[DATASET EXTRACT]

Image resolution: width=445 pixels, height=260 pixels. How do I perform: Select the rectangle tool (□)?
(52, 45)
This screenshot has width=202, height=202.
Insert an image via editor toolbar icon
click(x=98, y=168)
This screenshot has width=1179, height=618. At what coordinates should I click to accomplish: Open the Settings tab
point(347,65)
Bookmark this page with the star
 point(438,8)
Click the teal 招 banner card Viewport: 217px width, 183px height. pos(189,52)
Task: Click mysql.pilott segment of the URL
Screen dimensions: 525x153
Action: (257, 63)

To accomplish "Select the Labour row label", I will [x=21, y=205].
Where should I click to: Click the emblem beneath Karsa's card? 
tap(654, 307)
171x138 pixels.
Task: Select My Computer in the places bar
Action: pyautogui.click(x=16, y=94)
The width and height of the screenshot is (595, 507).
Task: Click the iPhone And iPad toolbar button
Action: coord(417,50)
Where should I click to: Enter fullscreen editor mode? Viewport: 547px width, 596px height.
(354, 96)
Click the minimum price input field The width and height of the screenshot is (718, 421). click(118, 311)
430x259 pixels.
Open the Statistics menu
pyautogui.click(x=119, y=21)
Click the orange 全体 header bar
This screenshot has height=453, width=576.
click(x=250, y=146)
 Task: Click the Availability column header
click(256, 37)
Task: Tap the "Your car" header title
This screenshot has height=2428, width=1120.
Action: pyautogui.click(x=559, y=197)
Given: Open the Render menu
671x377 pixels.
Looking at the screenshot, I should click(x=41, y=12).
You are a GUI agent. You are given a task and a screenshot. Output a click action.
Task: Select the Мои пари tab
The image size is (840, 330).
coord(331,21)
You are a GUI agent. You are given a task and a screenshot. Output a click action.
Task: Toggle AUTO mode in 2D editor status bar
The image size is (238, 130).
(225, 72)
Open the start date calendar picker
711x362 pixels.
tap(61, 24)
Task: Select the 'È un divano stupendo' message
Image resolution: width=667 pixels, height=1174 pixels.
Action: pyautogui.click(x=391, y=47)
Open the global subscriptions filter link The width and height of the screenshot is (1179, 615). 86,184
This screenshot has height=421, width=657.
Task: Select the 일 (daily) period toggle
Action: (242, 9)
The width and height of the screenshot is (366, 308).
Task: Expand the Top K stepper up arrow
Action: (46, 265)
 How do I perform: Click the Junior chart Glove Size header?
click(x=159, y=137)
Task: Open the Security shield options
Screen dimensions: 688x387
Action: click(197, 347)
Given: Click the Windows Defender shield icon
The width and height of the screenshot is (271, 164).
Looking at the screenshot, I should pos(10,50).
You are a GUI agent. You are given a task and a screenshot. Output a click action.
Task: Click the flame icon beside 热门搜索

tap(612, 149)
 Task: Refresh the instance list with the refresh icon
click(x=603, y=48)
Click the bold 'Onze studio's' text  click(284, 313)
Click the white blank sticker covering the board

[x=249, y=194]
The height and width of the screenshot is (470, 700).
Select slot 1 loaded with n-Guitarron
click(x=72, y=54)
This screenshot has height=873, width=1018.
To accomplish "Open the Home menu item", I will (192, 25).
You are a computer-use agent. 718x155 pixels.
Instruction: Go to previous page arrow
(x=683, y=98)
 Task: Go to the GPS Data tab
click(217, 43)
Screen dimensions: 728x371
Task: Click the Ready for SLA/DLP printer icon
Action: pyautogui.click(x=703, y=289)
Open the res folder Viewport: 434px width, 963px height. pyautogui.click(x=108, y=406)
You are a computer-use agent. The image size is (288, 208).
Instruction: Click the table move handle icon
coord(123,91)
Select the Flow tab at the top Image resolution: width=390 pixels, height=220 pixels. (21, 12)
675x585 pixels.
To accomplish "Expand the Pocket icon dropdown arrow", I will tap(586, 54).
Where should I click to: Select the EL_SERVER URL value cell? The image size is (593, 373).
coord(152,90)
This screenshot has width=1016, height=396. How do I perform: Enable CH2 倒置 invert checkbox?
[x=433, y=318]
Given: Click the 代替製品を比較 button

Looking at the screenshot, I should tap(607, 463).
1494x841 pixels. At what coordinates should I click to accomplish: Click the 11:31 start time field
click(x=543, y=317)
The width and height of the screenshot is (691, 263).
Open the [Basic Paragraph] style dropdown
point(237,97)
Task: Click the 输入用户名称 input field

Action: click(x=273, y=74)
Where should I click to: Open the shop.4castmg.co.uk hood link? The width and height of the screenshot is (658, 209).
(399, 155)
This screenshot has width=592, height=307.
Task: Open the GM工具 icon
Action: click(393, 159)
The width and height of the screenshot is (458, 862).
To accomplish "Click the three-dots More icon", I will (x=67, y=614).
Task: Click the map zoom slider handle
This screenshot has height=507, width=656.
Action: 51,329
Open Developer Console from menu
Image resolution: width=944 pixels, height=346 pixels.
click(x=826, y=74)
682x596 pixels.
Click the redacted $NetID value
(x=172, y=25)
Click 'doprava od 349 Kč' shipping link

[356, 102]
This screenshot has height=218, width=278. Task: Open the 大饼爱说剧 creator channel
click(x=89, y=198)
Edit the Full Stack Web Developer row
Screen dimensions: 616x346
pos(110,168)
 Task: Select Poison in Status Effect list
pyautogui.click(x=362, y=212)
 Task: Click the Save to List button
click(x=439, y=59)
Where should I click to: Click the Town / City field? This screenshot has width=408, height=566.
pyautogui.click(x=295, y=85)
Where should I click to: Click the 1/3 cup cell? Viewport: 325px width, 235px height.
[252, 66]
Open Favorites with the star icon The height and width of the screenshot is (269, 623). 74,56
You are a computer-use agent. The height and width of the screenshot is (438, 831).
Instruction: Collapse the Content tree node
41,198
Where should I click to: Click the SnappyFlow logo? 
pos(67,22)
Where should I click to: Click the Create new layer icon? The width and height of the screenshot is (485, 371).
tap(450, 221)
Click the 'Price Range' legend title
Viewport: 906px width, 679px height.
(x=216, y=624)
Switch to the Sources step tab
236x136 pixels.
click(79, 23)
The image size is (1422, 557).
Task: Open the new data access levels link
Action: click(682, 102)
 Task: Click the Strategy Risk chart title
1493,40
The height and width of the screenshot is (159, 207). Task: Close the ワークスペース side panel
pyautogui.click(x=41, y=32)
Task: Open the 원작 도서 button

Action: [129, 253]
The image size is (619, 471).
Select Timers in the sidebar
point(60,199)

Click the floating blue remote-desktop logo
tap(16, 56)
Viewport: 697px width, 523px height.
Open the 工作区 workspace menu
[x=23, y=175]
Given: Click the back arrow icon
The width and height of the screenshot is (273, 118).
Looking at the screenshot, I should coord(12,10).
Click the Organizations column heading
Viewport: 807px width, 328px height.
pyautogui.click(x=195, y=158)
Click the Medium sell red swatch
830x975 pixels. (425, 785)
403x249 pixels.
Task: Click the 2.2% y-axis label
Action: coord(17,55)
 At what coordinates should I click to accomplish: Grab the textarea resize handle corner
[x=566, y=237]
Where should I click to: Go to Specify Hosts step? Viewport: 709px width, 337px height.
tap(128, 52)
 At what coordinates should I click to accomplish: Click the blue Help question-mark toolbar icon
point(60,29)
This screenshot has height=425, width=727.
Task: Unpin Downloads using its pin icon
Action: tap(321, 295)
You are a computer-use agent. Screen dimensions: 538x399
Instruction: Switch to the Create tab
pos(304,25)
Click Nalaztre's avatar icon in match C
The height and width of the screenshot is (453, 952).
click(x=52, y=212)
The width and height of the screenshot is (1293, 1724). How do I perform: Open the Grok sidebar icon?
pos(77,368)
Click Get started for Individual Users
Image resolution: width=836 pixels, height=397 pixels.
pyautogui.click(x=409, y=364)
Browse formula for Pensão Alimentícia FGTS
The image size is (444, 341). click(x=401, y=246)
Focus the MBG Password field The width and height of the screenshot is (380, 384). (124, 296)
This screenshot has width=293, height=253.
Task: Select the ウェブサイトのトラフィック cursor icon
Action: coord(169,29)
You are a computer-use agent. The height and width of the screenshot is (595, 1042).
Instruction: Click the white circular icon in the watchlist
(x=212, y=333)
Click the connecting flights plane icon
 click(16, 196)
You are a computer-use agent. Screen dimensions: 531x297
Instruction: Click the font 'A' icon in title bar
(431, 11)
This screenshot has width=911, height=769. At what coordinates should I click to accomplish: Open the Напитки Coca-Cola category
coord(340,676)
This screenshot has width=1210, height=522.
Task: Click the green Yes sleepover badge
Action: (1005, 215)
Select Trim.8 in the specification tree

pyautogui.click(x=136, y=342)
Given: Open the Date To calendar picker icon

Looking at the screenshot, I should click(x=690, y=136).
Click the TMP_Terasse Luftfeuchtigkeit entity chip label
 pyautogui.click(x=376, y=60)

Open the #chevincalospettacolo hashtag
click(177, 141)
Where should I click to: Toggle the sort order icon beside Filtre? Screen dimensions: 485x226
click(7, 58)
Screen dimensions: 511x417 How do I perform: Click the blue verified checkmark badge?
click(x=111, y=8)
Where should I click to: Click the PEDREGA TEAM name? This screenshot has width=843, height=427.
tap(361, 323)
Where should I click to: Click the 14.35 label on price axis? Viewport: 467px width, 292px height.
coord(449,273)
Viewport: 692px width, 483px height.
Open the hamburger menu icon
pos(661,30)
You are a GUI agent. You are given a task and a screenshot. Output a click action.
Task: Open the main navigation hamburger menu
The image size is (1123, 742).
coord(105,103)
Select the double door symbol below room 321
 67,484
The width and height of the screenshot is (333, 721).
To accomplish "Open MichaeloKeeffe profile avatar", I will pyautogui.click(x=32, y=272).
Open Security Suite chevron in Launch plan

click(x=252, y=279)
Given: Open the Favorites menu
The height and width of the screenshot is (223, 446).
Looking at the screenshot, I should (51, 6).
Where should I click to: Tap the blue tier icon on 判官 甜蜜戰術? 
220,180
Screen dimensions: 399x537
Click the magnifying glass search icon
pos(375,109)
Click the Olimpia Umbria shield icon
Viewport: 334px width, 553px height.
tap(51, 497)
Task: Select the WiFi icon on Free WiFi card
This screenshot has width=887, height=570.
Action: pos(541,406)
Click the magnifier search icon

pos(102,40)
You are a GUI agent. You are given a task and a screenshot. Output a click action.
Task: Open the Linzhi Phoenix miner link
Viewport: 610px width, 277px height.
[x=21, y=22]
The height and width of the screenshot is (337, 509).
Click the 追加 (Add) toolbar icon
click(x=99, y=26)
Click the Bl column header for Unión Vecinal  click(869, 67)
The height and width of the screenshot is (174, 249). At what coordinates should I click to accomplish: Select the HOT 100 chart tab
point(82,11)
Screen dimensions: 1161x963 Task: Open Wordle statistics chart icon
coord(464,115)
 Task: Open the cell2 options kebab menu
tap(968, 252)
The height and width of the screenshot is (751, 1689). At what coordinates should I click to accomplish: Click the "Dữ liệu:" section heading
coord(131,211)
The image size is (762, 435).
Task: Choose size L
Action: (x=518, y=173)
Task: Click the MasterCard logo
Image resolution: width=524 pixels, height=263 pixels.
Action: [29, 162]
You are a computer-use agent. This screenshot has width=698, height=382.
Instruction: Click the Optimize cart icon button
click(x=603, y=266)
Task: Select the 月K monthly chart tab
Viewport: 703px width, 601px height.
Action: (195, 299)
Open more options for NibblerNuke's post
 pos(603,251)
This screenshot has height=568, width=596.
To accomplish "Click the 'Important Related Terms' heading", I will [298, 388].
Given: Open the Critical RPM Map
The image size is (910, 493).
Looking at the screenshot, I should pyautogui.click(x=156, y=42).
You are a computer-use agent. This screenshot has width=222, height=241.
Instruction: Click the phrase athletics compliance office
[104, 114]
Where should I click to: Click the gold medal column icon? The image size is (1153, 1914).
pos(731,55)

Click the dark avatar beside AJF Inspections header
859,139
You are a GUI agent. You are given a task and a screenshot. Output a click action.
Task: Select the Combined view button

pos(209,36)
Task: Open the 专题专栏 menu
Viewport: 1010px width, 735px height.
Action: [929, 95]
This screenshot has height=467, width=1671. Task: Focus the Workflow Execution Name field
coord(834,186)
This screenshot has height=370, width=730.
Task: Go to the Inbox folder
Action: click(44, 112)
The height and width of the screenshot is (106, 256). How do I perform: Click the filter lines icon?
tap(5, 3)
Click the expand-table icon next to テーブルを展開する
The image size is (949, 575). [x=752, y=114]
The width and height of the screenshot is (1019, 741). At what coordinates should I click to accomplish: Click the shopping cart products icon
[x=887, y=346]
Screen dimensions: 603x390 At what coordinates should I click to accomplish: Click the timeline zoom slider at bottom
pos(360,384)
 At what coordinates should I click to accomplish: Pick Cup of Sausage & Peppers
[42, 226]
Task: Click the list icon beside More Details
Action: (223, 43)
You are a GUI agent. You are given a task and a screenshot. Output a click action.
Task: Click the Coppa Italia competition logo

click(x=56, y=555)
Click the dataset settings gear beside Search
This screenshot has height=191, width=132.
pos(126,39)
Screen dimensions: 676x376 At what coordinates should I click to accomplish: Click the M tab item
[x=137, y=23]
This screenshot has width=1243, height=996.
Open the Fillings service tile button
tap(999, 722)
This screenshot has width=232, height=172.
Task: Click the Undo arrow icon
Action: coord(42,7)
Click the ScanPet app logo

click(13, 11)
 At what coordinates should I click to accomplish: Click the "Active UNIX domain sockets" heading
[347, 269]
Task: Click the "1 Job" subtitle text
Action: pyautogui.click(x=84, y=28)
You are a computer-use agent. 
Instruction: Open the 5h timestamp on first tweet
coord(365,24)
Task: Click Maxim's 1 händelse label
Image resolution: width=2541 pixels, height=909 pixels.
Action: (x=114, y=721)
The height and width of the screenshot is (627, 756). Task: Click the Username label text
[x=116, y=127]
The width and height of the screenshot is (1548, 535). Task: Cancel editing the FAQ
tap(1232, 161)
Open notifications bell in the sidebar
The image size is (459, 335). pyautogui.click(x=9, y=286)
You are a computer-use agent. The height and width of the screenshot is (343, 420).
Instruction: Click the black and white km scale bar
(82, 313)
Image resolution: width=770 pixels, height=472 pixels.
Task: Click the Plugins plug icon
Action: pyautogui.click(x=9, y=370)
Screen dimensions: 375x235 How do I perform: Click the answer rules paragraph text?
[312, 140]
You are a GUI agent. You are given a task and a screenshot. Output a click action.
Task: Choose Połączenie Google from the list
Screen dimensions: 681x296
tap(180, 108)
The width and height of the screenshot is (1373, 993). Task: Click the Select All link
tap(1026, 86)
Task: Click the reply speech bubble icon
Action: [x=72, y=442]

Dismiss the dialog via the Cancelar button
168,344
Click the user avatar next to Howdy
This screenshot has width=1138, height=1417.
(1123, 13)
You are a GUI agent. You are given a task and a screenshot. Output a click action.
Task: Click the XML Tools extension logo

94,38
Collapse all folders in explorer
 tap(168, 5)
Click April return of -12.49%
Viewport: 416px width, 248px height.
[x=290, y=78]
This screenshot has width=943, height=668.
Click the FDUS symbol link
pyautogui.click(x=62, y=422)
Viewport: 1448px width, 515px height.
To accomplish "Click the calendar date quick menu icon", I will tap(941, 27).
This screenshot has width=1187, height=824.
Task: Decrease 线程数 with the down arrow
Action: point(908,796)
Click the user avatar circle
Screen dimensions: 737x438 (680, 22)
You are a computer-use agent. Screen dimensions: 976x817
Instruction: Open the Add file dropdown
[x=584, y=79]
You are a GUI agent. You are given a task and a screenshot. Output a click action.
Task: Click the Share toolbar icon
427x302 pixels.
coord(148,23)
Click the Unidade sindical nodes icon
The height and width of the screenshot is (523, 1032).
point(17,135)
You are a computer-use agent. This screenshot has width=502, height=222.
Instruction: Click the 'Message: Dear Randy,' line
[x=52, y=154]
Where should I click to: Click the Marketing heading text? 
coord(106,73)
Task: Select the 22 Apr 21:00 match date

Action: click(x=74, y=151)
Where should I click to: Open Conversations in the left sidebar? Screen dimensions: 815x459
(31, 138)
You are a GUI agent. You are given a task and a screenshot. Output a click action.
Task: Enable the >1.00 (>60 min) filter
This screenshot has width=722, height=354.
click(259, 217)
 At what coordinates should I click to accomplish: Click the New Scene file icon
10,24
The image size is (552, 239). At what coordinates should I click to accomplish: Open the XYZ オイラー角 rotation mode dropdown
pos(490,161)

[/DATASET EXTRACT]

**WORK TASK**
Scan the lines above for the word "from". Return each one that has it.

**EXERCISE OUTPUT**
Open Developer Console from menu
Task: Choose Połączenie Google from the list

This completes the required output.